[Saved data entries]
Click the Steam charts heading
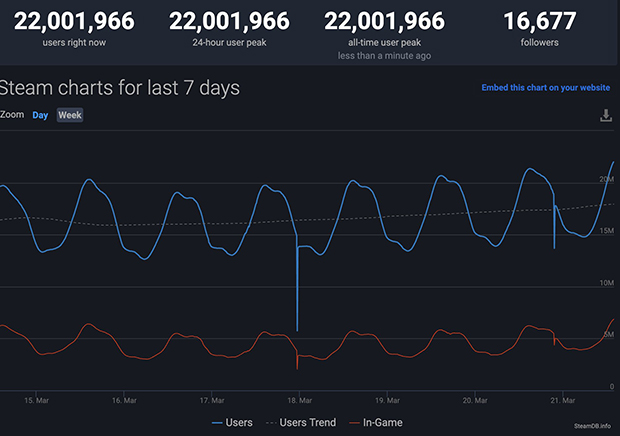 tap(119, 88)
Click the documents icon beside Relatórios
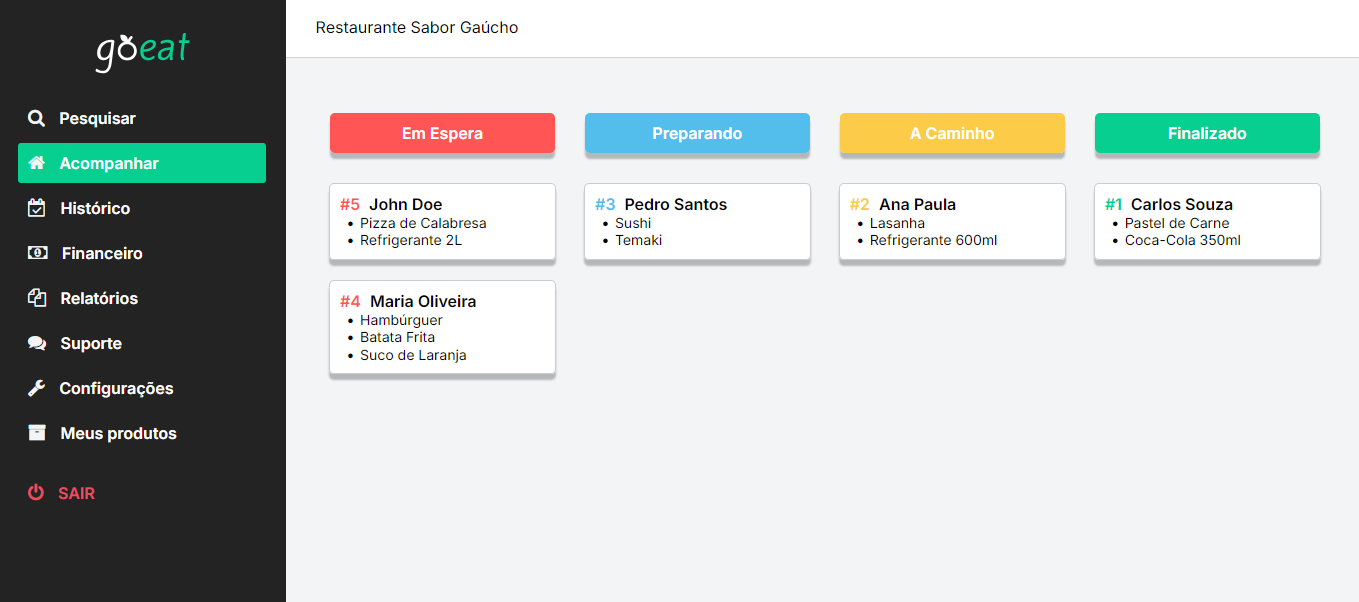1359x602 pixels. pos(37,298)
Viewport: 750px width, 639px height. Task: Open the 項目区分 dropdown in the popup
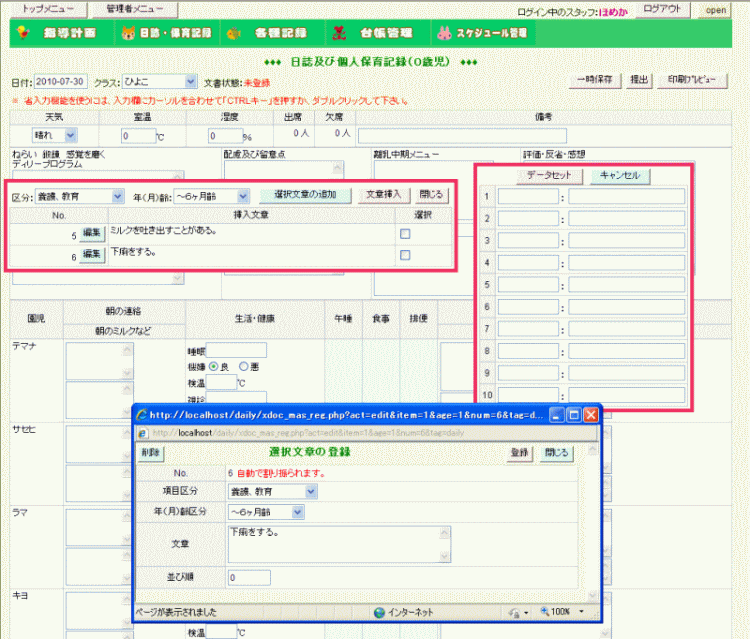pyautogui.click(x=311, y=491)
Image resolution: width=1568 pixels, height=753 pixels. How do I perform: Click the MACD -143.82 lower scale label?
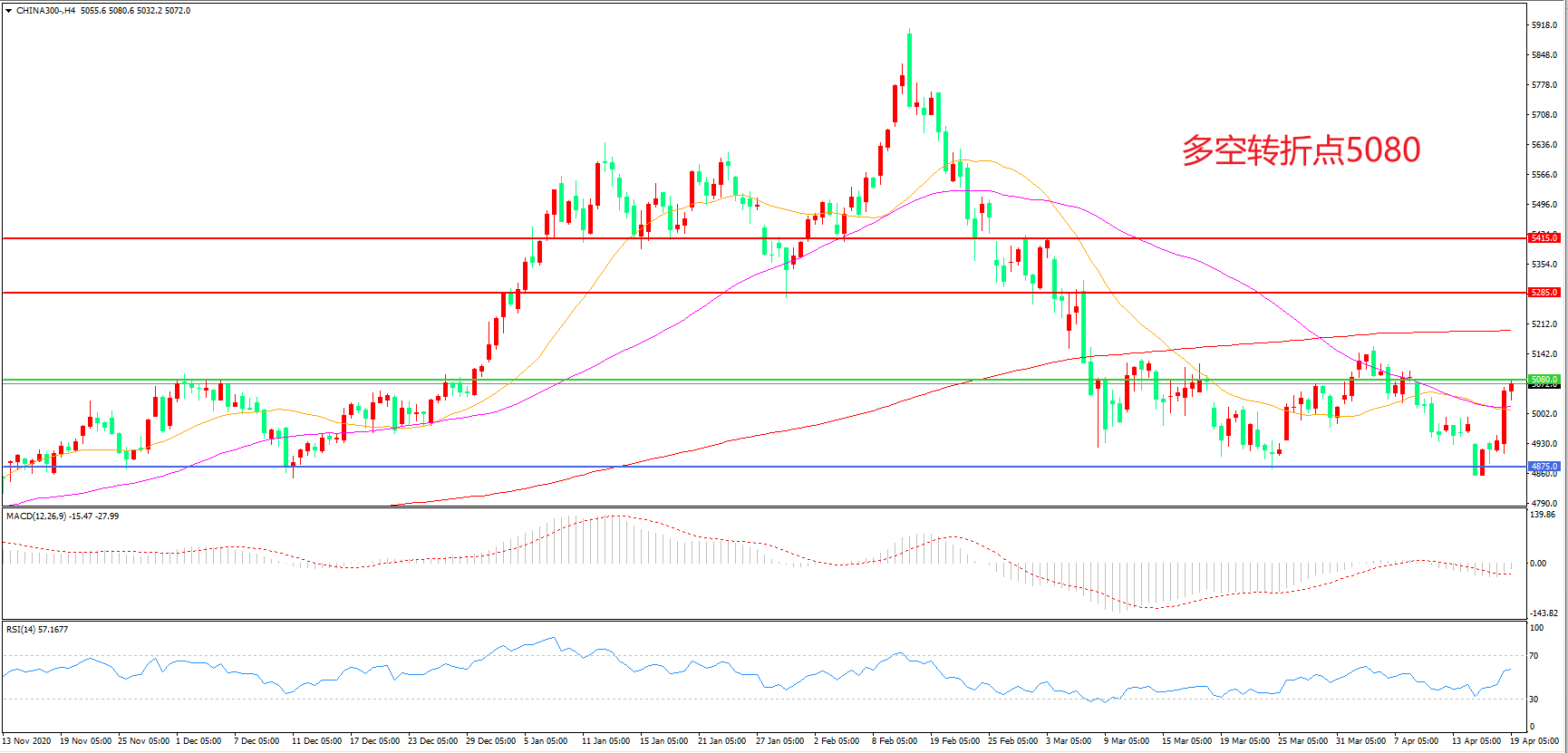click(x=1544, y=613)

WORK ITEM ▸ Could all the data above be given again exactly, leaving out its images?

REPLY TO THE TASK ▸
Click the Steam charts heading
 tap(119, 88)
Click the documents icon beside Relatórios
1359x602 pixels. pos(37,298)
Viewport: 750px width, 639px height. Task: Open the 項目区分 dropdown in the popup
pyautogui.click(x=311, y=491)
Image resolution: width=1568 pixels, height=753 pixels. How do I perform: Click the MACD -143.82 lower scale label?
click(x=1544, y=613)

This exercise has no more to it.